Foundations

Yesterday I gave several gifts to people I like very much. One in particular was the “Foundation Trilogy” by Isaac Asimov. I gave this to an incandescently brilliant eleven year old boy, the son of a good friend of mine.

Not only hadn’t he ever read it – he’d never heard of it. I suspect a lot of eleven year olds today have never heard of “Foundation”. There is (apparently) no movie deal attached to this trilogy, and therefore no reason for large commercial forces to hype it. And yet, watching my young friend read the back jacket, seeing his gradual understanding of what he held in his hands, was very moving to me.

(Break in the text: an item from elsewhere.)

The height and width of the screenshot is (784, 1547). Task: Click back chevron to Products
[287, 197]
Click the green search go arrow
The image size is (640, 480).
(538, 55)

I had first read “Foundation” when I was the same age he is now – about eleven – and it had had a profound effect on me. Sure, I had been reading SciFi before then, but “Foundation” was different. It seemed to resonate on so many levels – psychological, political, sociological – that one could spend years poring over it, and never run out of things to discover. The openmindedness with which Asimov engaged concepts and ideas – the way he would trust his reader, casually crossing boundaries between ways of thinking – was indeed a foundation for much of what would become my own way of looking at the world.

It is good to know that this sort of storytelling magic might still work its wonders on someone who is now eleven. Hopefully one day, when he is older – like I am now – my young friend will return the favor by giving this delightful book, or another of his choice, to some curious young member of a generation yet to come.